Isn't the spirit level method independent of any slope? The bubble is oriented to the local gravity vector, which should be the same at beginning and end of the rollout...?
it is, but the tangent angle of the tyre contact may be different at one full turn of the cranks (meaning that the distance travelled by the wheel centres is not quite the same as the distance between the start and finish tyre contact points..... and if the ground is ripply the distance travelled won't be quite right for this reason either. The latter effect (alone) will always result in the gear appearing slightly smaller than it really is, but may be overwhelmed by the former effect which can introduce an error in either direction.
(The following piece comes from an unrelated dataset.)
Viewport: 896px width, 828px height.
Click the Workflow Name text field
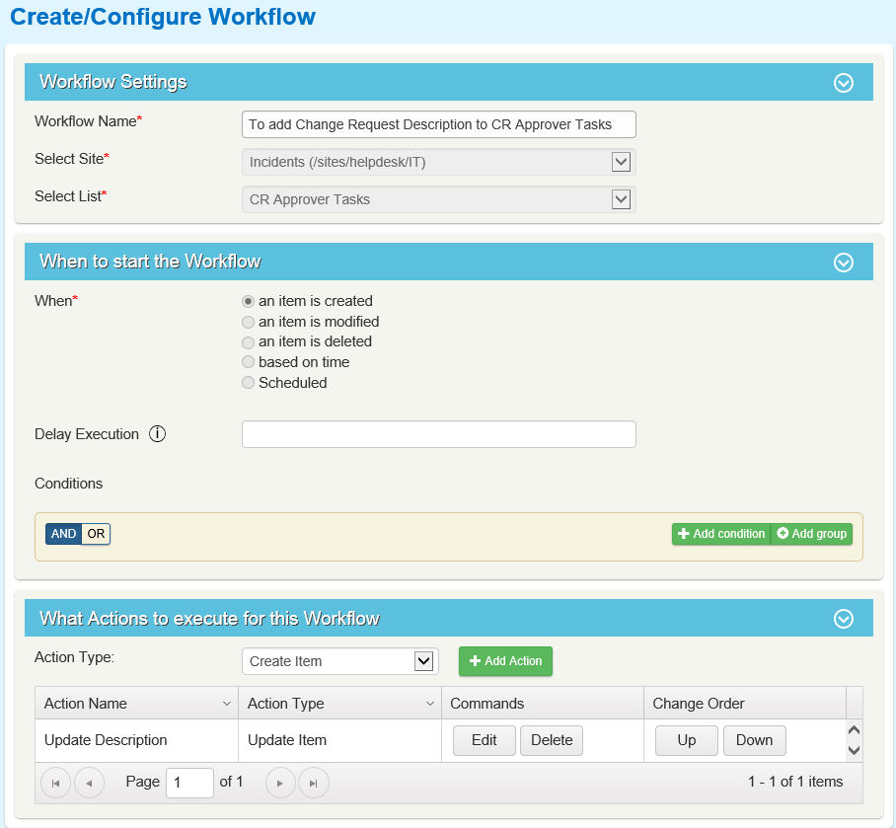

Yeah but 'cranks horizontal according to the level' to 'cranks horizontal according to the level' is also a 360° rotation, no?
yup, it is, hence a slight slope is OK but ripplyness might not be.
In reality everyone would be judged by the same yardstick (ripply or not) at the event and what you would keep schtum about is that actually you have a small leeway so that you don't accidentally disqualify gears that are actually spot on but that you measured wrongly. You would be able to get the accuracy much improved vs traditional rollout test, anyway, quite easily.
When riding/loaded the wheel doesn't travel exactly the distance suggested by the circumference of the tyre (because the tyre deforms in a way that doesn't conserve tread length ) and indeed the deformation will vary with the tread thickness and carcass construction too.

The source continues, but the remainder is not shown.